A classic data set for investigating categorical variables deals with the RMS Titanic. The Titanic sank in the North Atlantic Ocean on April 15, 1912. There were more than 2,000 passengers and crew on board and more than 1,500 did not survive. The data set titanic.jmp located with this homework contains data on 887 passengers. For each passenger, the variables Class (class of the passenger) and Survived (whether or not the passenger lived) were recorded. A main question of interest is whether there is an association between class and survival.
(a) Use JMP to obtain the distribution of the variable Survived. See the Categorical Data JMP guide for any additional help. This is the marginal distribution of Survived. Write down the marginal distribution below (give the categories of Survived and the proportions in each category).

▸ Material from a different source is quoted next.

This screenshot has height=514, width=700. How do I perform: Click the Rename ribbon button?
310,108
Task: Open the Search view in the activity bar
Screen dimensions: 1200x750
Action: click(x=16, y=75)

(b) One variable that could be associated with the survival of a passenger is their Class. In studying this relationship, which variable is the explanatory variable? Circle the appropriate answer.
Class Survived
(c) Use JMP to obtain a contingency table and mosaic plot of the relationship between the Class of a passenger and whether or not they Survived. Change the contingency table so that it includes only the Count and Row % values. Print out the output and turn it in with this assignment. See the Categorical Data JMP guide for any additional help.
(d) Give the conditional distribution of Survived given that the passenger was in First class.
(e) Compare this conditional distribution to the overall marginal distribution of Survived from part (a). Are the two distributions similar to each other, or are they different? Explain.
(f) Based on the contingency table and mosaic plot, does it appear there is an association between Class and Survival?